Written by Kalen Pruss, intern with the Energy Opportunity team at the Center for American Progress, and Brad Johnson.

Adirondacks vs. RockiesA right-wing think tank that questions the reality of climate change is speciously claiming that a study of gasoline taxes in South Carolina and New York is an honest analysis of a greenhouse pollution plan in the Rocky Mountain states. Oil and coal lobbyists are continuing their desperate drive to undermine the Western Climate Initiative (WCI), an effort by 11 western states and Canadian provinces to develop a market-based cap-and-trade system to reduce greenhouse gases. A previous smear effort — headed by the Western Business Roundtable, a conservative fossil-fuel industry group that includes Peabody Coal and Shell Oil — amounted to little more than an industry-funded PR campaign. The latest attempt, by the Beacon Hill Institute (BHI) at Suffolk University, is similarly biased, sloppy, and deceptive.

BHI’s study, “The Economic Analysis of the Western Climate Initiative’s Regional Cap-and-Trade Program,” claims that WCI’s cap-and-trade program will cause severe “economic damage” to all its states. The misleading title hides the actual content of the study, which is a model of state fuel tax and fee increases, not of a cap-and-trade program. The authors gloss over this error in an appendix:

For the 100% permit auction assumption, we modeled the price increases an increase to the state fuel tax, in the case of households and the transportation sector, or a state fee, in the cases of the commercial and industrial sectors. We chose state fees and taxes because they best mirror how the cap-and-trade system that would (1) drive up electricity and fuel prices and (2) provide a stream of revenue to the participating states. For the 25% permit auction assumption we modeled the 25% of the price increase as a tax and 75% of the increase as an increase in the price index for the applicable sector.

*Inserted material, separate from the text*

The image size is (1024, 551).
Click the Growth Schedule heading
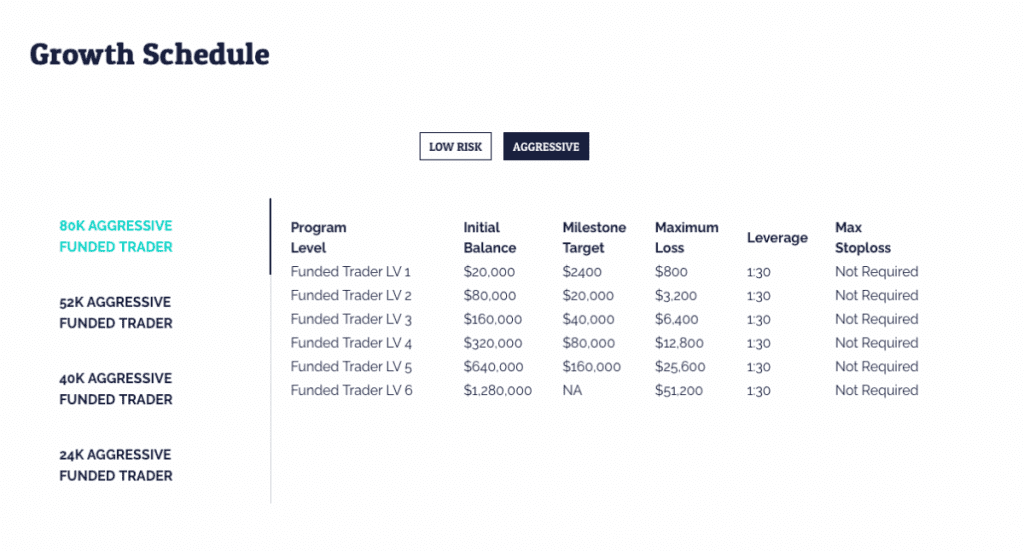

The supposed “economic analysis” models an entirely different program–a straight-up energy tax that causes a specific price increase. In contrast, the WCI program allows the market to set the price of emissions allowances in a regional trading system. Despite the playground math of Republicans and right-wing think tanks, reputable economists have repeatedly noted that the value of a cap-and-trade market is dramatically different from its effect on consumer prices. In fact, 100% auction cap-and-trade systems enrich working and middle-class households, by rewarding work instead of pollution. The Western Climate Initiative should not (and cannot) be modeled as such by BHI’s State Tax Analysis Modeling Program (STAMP).

Furthermore, BHI doesn’t model the states that are actually part of the WCI. Arizona, California, Montana, New Mexico, Oregon, and Utah are all left out, meaning only one out of seven states in WCI is actually modeled. Instead, BHI relied on “South Carolina, New York, Indiana and Pennsylvania”:

Currently Washington is the only the WCI state that BHI has an existing STAMP model. However, BHI has recently built STAMP models for a number of states outside the WCI areas: Washington, South Carolina, New York, Indiana and Pennsylvania. We were able to utilize these models to simulate the WCI price increases and derive the percentage changes in the economic variables of interest, such as employment and investment.

The authors seem to be of two minds on Washington, counting it both as a WCI state as well as being outside of the WCI area. They also have remarkably flexible definitions for “utilize” and “simulate.” You may as well “utilize” oranges to “simulate” an apple pie.

BHI has refused to tell the Wonk Room who commissioned their report. But the organization, part of the Roe Foundation network, has produced studies attacking climate change initiatives in Maryland, Colorado, and North Carolina, as well as a wind farm in the Nantucket Sound. Many of these studies were apparently commissioned by other regional Roe think tanks such as the John Locke Foundation and the Independence Institute.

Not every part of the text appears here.